Investissements : la nouvelle géographie du capital relègue les pays pauvres à la marge
Pour les pays en développement, la bataille ne consiste plus seulement à attirer les investisseurs. Il s’agit désormais d’éviter d’être rayés de la nouvelle carte industrielle mondiale. C’est le constat dressé par l’agence des Nations Unies pour le commerce et le développement (CNUCED) dans son Rapport sur l’investissement dans le monde 2026. Les investissements directs étrangers (IDE) ont progressé de 6 % en 2025 pour atteindre 1 600 milliards de dollars, retrouvant ainsi le chemin de la croissance après deux années de baisse. Cependant, cette embellie reste « étroite et fragile », prévient l’agence.
Ce retour de la croissance masque une transformation plus profonde. Pendant des décennies, les entreprises cherchaient avant tout à produire moins cher. Désormais, elles investissent là où se jouent les rapports de force technologiques et géopolitiques. Les chaînes d’approvisionnement se redessinent, les États interviennent de plus en plus dans les choix des entreprises et la sécurité économique devient un nouveau critère d’investissement.
L’ampleur du basculement apparaît dans les secteurs qui attirent désormais les capitaux internationaux. En cinq ans, les investissements annoncés dans des domaines stratégiques – infrastructures de l’intelligence artificielle, semi-conducteurs, minerais critiques, technologies de la transition énergétique et autres technologies sensibles – sont passés de 109 à 576 milliards de dollars. Ils représentent désormais 44 % de tous les nouveaux projets d’investissement internationaux, contre seulement 16 % en 2020.
Cette ruée ne profite qu’à un nombre limité de pays. Les trois principaux pays investisseurs réalisent près de 70 % de ces investissements stratégiques, tandis que les trois premières destinations en captent plus de la moitié. À l’inverse, les pays à faible revenu et ceux à revenu intermédiaire de la tranche inférieure ne reçoivent qu’environ 10 % de ces flux, soit deux fois moins que dans les autres secteurs économiques. Le risque est de voir se creuser une fracture mondiale entre les pays capables de participer aux technologies d’avenir et ceux qui resteront cantonnés aux activités traditionnelles.

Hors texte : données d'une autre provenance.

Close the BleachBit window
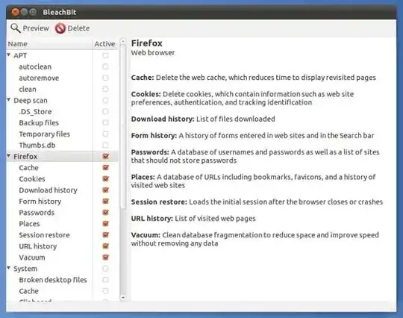Viewport: 403px width, 318px height. pyautogui.click(x=16, y=12)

Cette nouvelle géographie de l’investissement est également influencée par les gouvernements, qui orientent de plus en plus les flux de capitaux. En 2025, les États ont adopté un nombre record de 229 mes dans ce domaine, ciblant les secteurs jugés stratégiques et multipliant les contrôles sur les investissements sensibles pour la sécurité nationale.
Le paradoxe est que les pays les moins avancés ont enregistré une progression spectaculaire, recevant 43 milliards de dollars, soit une augmentation de 21 % des investissements étrangers en 2025. Cependant, ils ne représentent toujours que 2,7 % des flux mondiaux, ces investissements restant concentrés dans un petit nombre de pays riches en ressources naturelles.

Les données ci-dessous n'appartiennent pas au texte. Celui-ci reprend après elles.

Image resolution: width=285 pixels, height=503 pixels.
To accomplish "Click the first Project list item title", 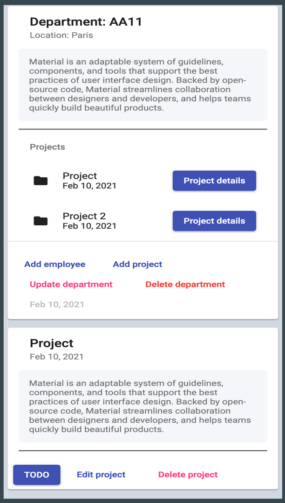I will 80,176.
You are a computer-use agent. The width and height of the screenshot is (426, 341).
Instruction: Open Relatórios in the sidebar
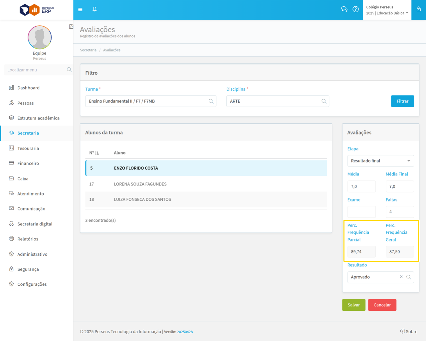[x=28, y=239]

Plus inquiétant encore, l’investissement manufacturier traditionnel, qui a longtemps été le moteur d’industrialisation des économies émergentes, recule. En dehors des secteurs stratégiques, les investissements industriels ont diminué de 17 % entre les périodes 2015-2019 et 2021-2025. La baisse atteint 20 % dans les pays en développement et 65 % dans les pays les moins avancés.
Les pays en développement doivent donc identifier des créneaux réalistes, investir dans leurs infrastructures et compétences, et miser sur l’intégration régionale pour éviter d’être durablement relégués aux marges de l’économie mondiale.